### [Prompt]
Having located the line with "Screen dimensions: 988x659", repeat it and all remaining lines of the records exactly. Pictures do not belong in the answer.

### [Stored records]
= Beginning of Section =
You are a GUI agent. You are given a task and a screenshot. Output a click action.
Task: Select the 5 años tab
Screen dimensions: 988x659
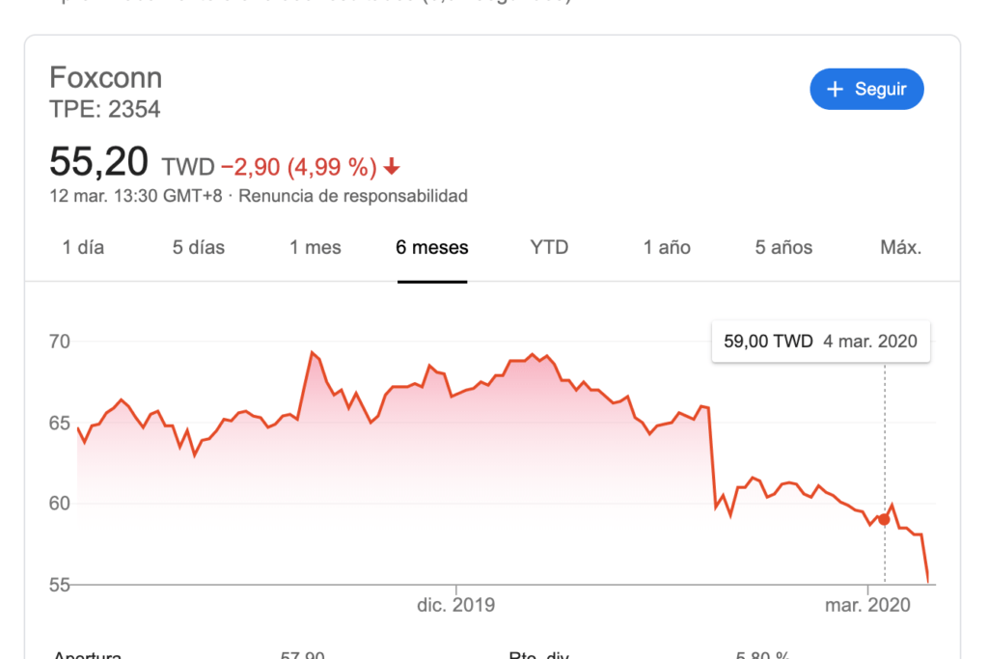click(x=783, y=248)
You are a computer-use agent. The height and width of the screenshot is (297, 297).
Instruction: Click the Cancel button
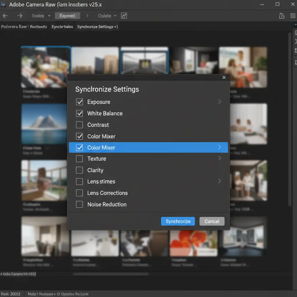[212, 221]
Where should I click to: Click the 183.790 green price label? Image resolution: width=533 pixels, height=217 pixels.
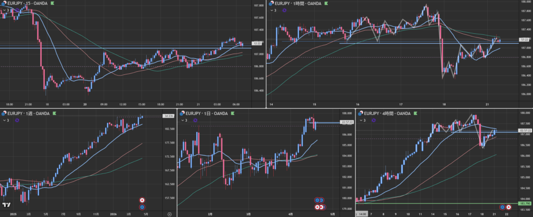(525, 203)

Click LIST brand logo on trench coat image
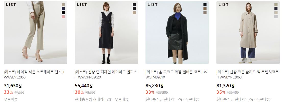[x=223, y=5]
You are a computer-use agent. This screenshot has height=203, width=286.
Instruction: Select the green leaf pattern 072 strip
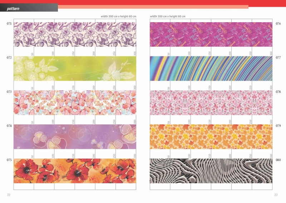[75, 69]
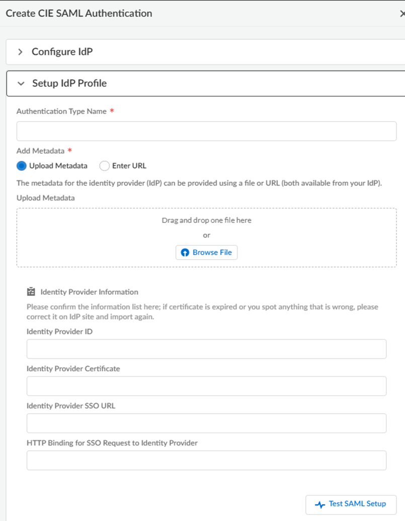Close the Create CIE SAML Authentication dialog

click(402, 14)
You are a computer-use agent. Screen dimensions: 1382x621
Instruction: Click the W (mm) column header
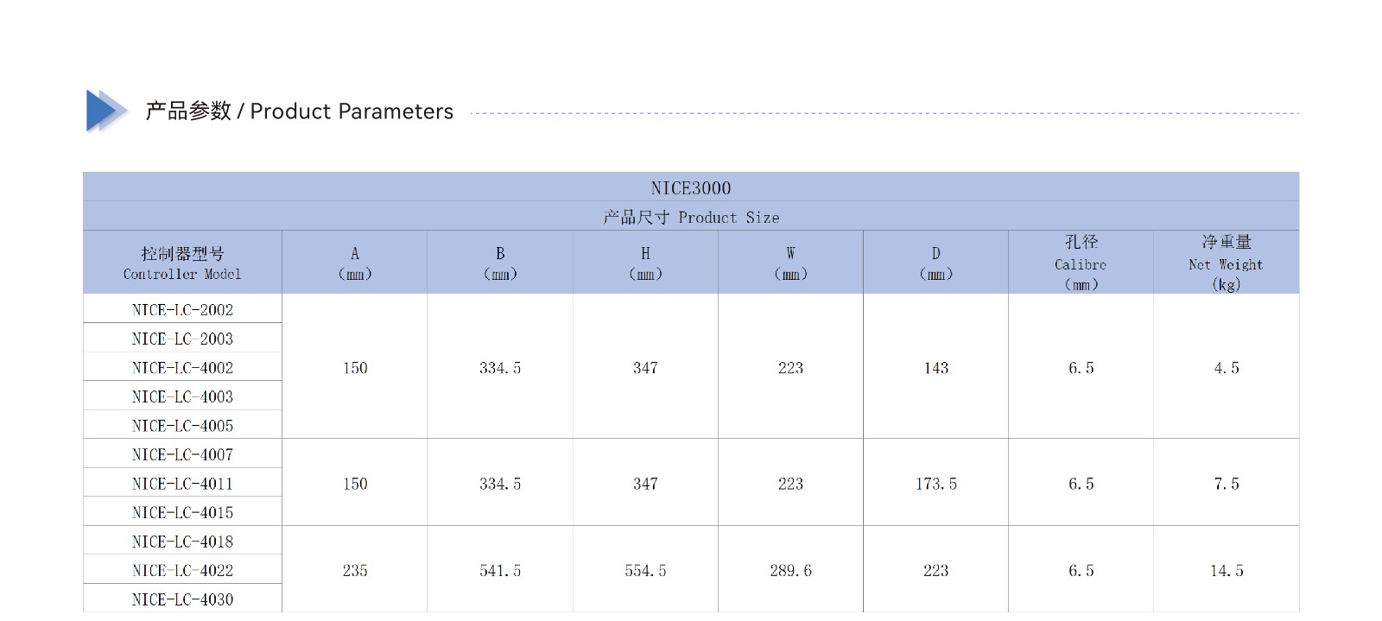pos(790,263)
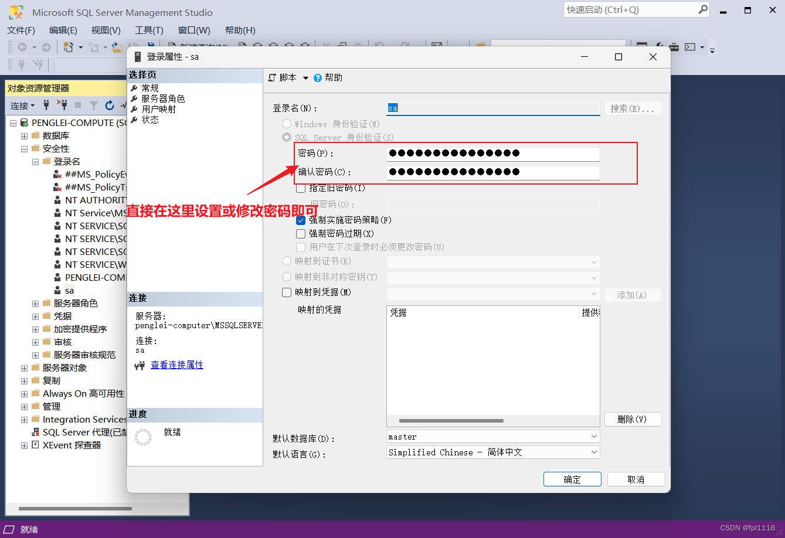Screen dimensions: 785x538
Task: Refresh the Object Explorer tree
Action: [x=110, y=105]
= End of Section =
### [Reply to the exercise]
Screen dimensions: 988x659
click(x=783, y=248)
You are a computer-use agent. The height and width of the screenshot is (297, 297).
Instruction: Click the Cancel button
[212, 221]
Where should I click to: Click the 183.790 green price label? Image resolution: width=533 pixels, height=217 pixels.
(525, 203)

Click LIST brand logo on trench coat image
[x=223, y=5]
You are a computer-use agent. This screenshot has height=203, width=286.
Instruction: Select the green leaf pattern 072 strip
[75, 69]
Close the Create CIE SAML Authentication dialog

click(402, 14)
You are a computer-use agent. Screen dimensions: 1382x621
Instruction: Click the W (mm) column header
pos(790,263)
Screen dimensions: 785x538
Task: Refresh the Object Explorer tree
Action: [x=110, y=105]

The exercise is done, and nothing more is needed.